The study’s finding that technology has a more positive family impact than what some social critics have suggested in the past is little surprise to Pew researcher Tracy Kennedy, a Ph.D candidate in sociology at the University of Toronto.
“Mind you, I am sure there are some examples of this out there — where families are disconnected because they’re so connected, so to speak,” Kennedy told TechNewsWorld, “but I think in general these situations are less common than we think and part of an overall fear of technology and modernization.
“We’ve seen fears of technology and the media in the past, with the television — what will it do to the American family? Will it corrupt our youth? (Think Elvis the Pelvis on ‘The Ed Sullivan Show.’) It didn’t really.”
Keeping Pace
The pace of 21st Century life necessitates the use of Web-based communications, said Kennedy, who herself uses technology to keep in touch with her teenage son and a mother who lives 30 minutes away. “It’s much easier to e-mail in the cracks and crevices of the day than to phone.”

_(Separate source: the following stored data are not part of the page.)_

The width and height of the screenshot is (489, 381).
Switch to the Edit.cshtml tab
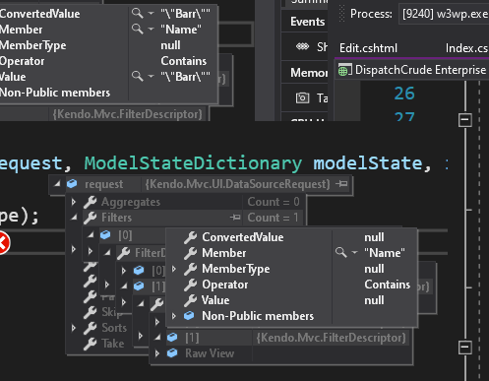tap(368, 48)
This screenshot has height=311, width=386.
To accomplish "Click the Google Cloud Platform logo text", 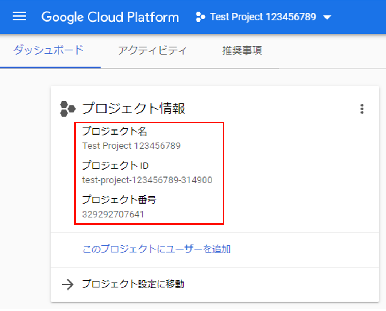I will [110, 17].

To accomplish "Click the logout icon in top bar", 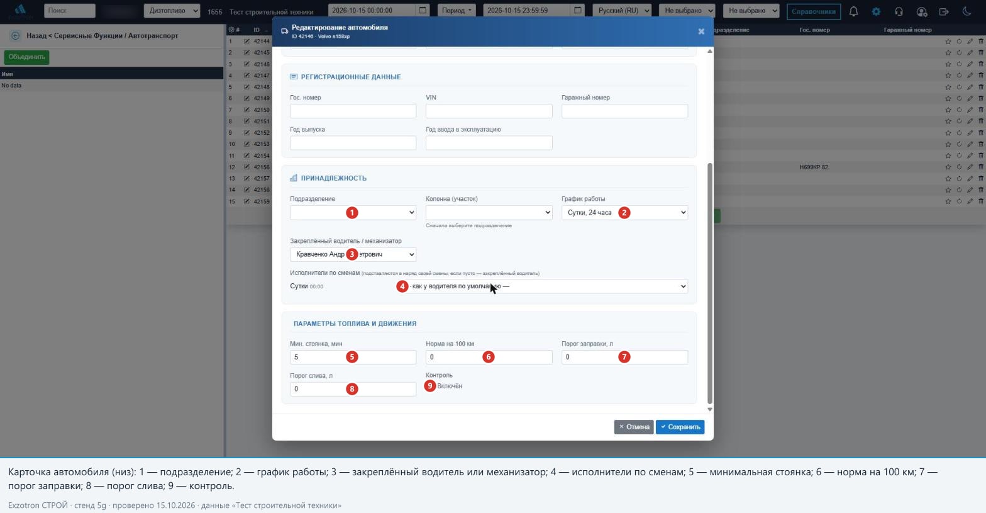I will tap(944, 11).
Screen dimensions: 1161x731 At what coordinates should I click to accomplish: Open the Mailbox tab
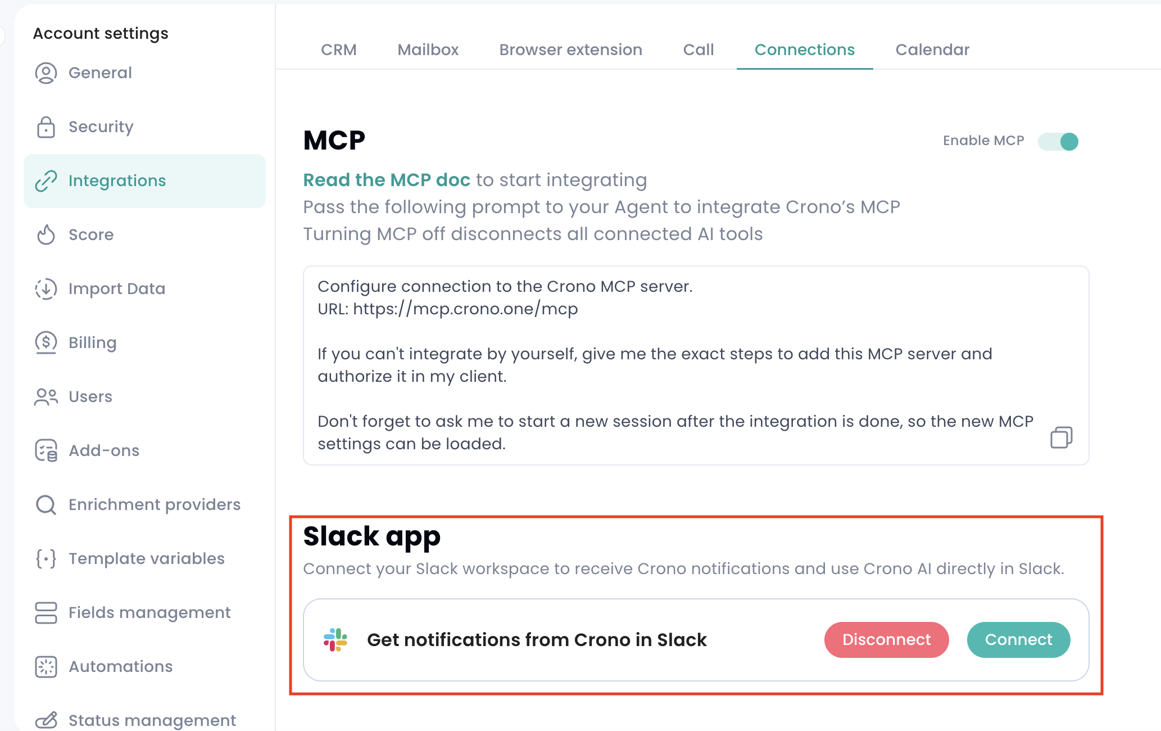(x=428, y=50)
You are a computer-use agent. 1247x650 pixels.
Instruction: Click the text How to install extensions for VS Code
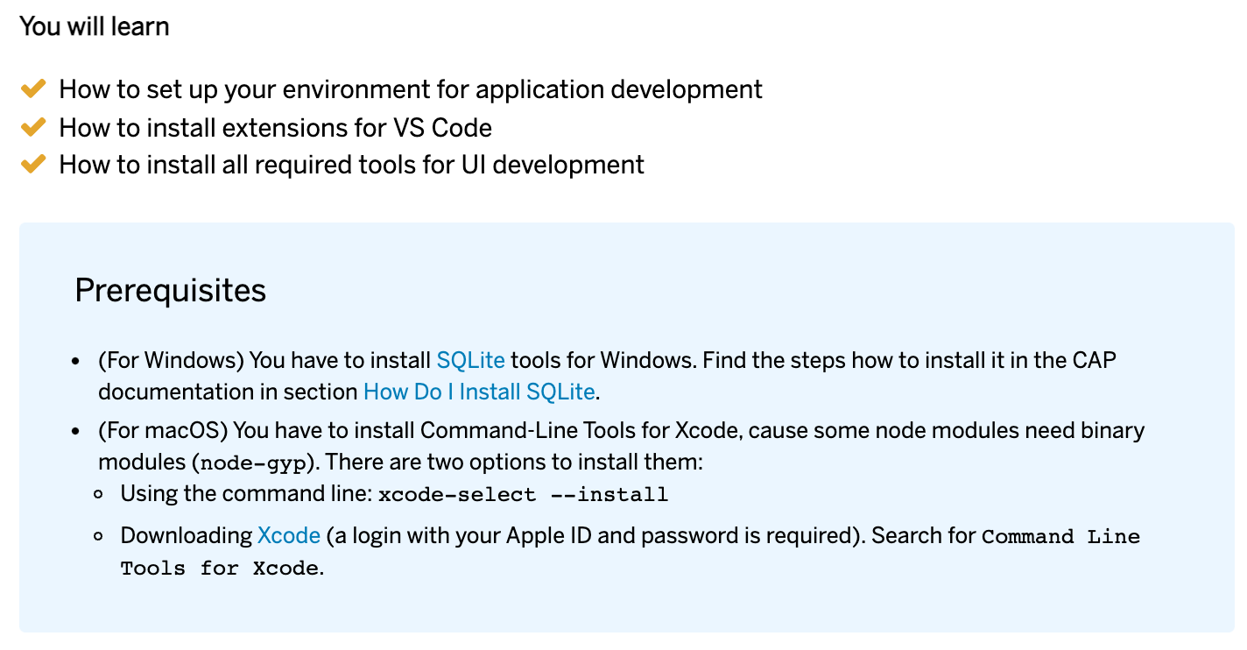pyautogui.click(x=276, y=128)
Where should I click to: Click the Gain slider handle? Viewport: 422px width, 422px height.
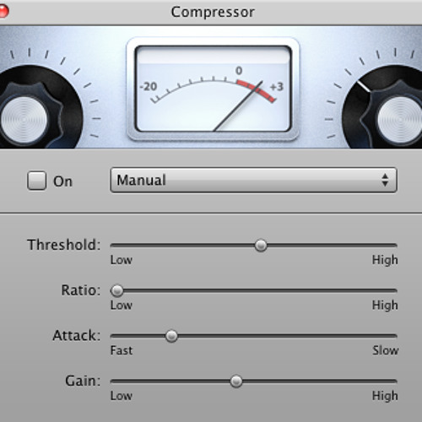click(236, 381)
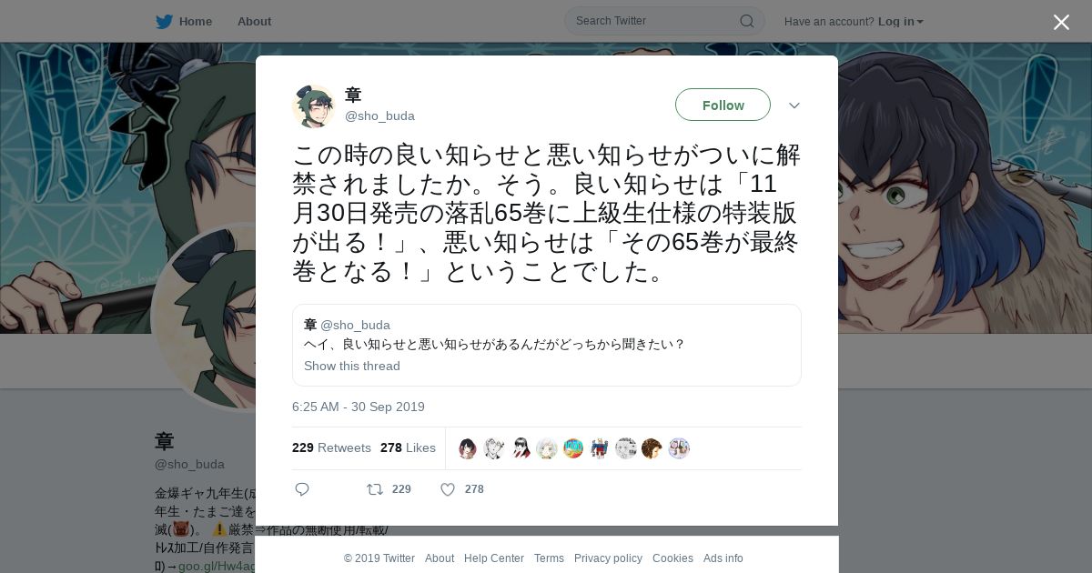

Sharing YouTube videos and other online experiences are also helping her communicate with her son — a phenomenon that may be repeated in many an American household circa 2008. “These ‘showing and sharing’ experiences, as I call them, are a nice way for me to stay on the same wavelength as my teen, speaking to and with him in the digital native tongue of his generation.”
For the adults in the household, technology and the Web help impact financial, entertainment and social aspects of their lives, Kennedy said. Shopping Web sites help with comparing prices on appliances during challenging economic times, and the webcam can shorten the distance between children and their grandparents.
Digital Fears Remain
Yet many parents remain afraid of the Web’s darker corners and are fearful of what their children might see when unaccompanied in front of the computer. The survey didn’t ask people specifically what they were doing online with their kids, but Kennedy’s previous research showed that parents of young children were instructing them on how to use the Internet safely. “Other parents don’t monitor in the sense that they are standing over their shoulder, but the kids and computer are close by, and they can hear what their kids are doing online. Most people that I’ve spoken to alert their children of potential online dangers,” she said.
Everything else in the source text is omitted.